[clfft] 55/128: Precallback - exclude R2C function from client
Ghislain Vaillant
ghisvail-guest at moszumanska.debian.org
Thu Oct 22 14:54:38 UTC 2015
This is an automated email from the git hooks/post-receive script.
ghisvail-guest pushed a commit to branch master
in repository clfft.
commit 40cec4eeae1e2c669da78f83b8a59fdd314212d3
Author: Pradeep <pradeep.rao at amd.com>
Date: Thu Sep 3 19:19:24 2015 +0530
Precallback - exclude R2C function from client
---
src/callback-client/callback-client.cpp | 476 +-------------------------------
src/callback-client/client.h | 56 +---
2 files changed, 6 insertions(+), 526 deletions(-)
diff --git a/src/callback-client/callback-client.cpp b/src/callback-client/callback-client.cpp
index b9b81ee..9a7e72b 100644
--- a/src/callback-client/callback-client.cpp
+++ b/src/callback-client/callback-client.cpp
@@ -5,8 +5,6 @@
#include "../library/private.h"
#include "openCL.misc.h"
#include "../include/sharedLibrary.h"
-#include "../include/unicode.compatibility.h"
-
namespace po = boost::program_options;
@@ -18,9 +16,6 @@ int main(int argc, char **argv)
size_t batchSize = 1;
- int fftType = 1;
- FFTType clFFTType = FFT_C2C;
-
// Initialize flags for FFT library
std::auto_ptr< clfftSetupData > setupData( new clfftSetupData );
OPENCL_V_THROW( clfftInitSetupData( setupData.get( ) ),
@@ -35,7 +30,6 @@ int main(int argc, char **argv)

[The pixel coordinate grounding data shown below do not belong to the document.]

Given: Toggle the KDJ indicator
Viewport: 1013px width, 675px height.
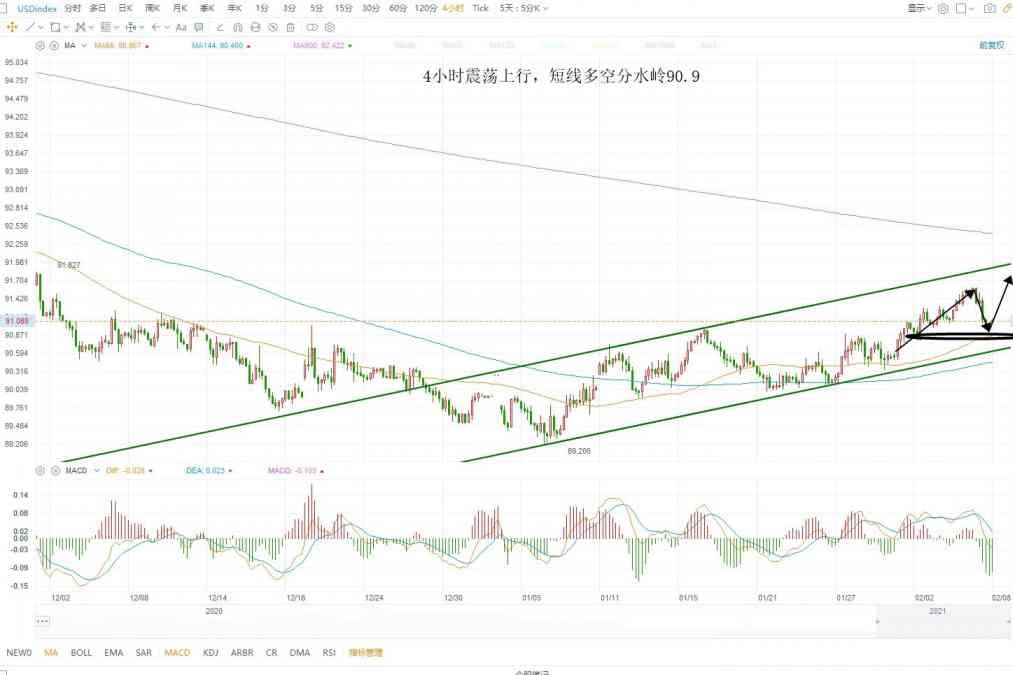Looking at the screenshot, I should click(210, 653).
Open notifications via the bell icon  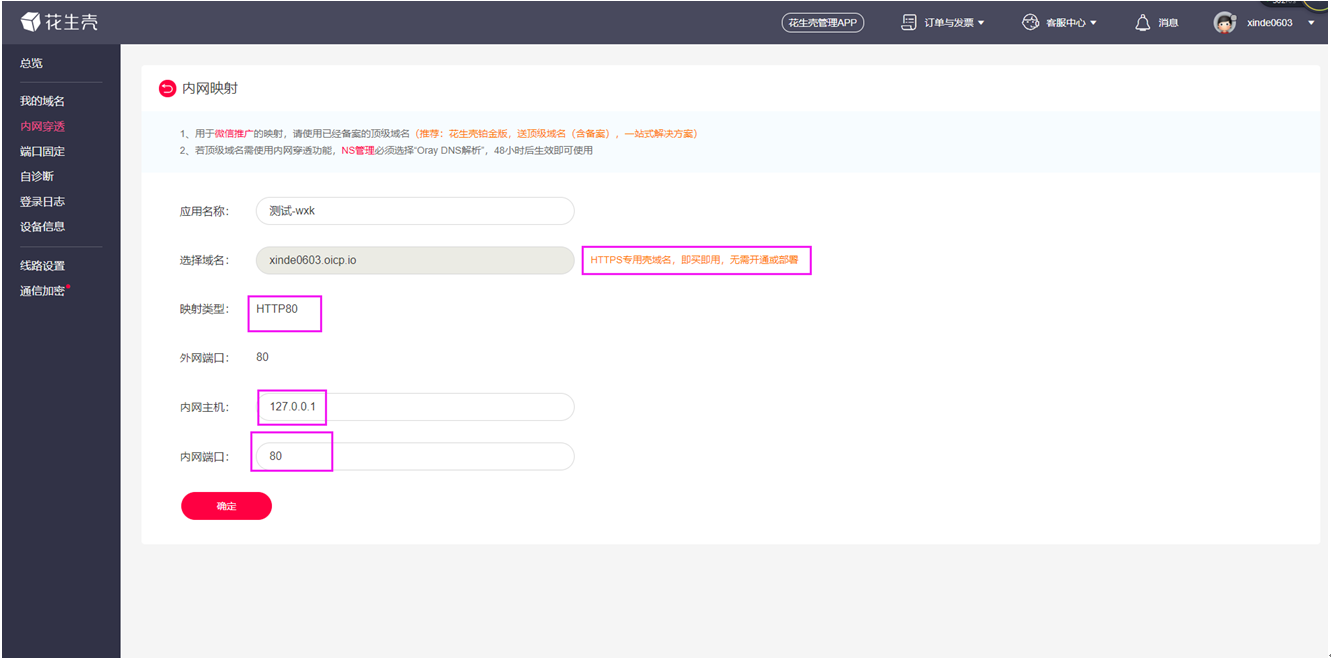1143,22
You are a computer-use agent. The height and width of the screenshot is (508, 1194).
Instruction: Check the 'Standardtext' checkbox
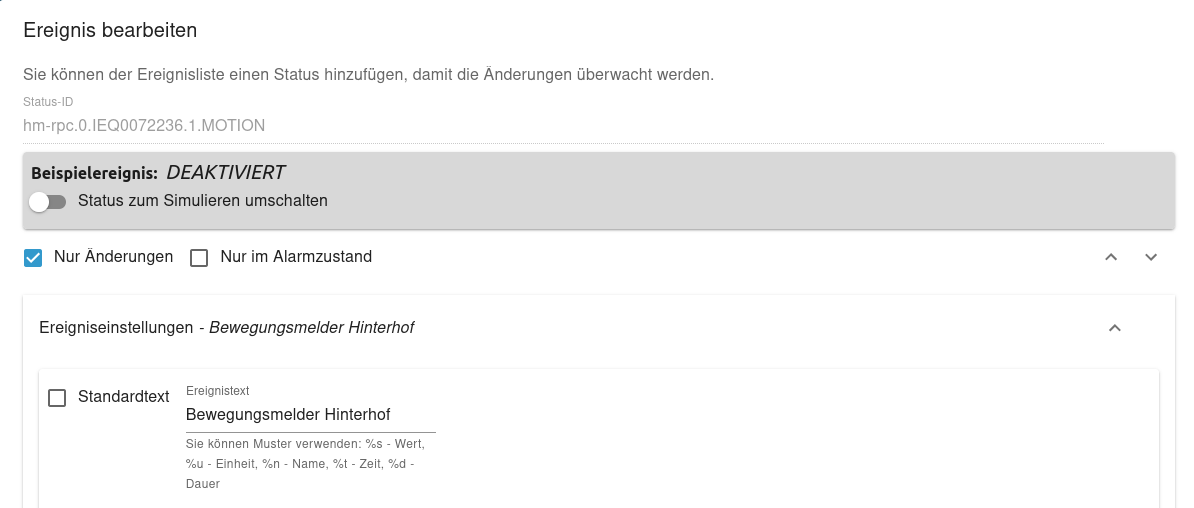click(58, 398)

( "dumpKernels,d", "FFT engine will dump generated OpenCL FFT kernels to disk (default: dump off)" )
( "batchSize,b", po::value< size_t >( &batchSize )->default_value( 1 ), "If this value is greater than one, arrays will be used " )
( "profile,p", po::value< cl_uint >( &profile_count )->default_value( 10 ), "Time and report the kernel speed of the FFT (default: profiling off)" )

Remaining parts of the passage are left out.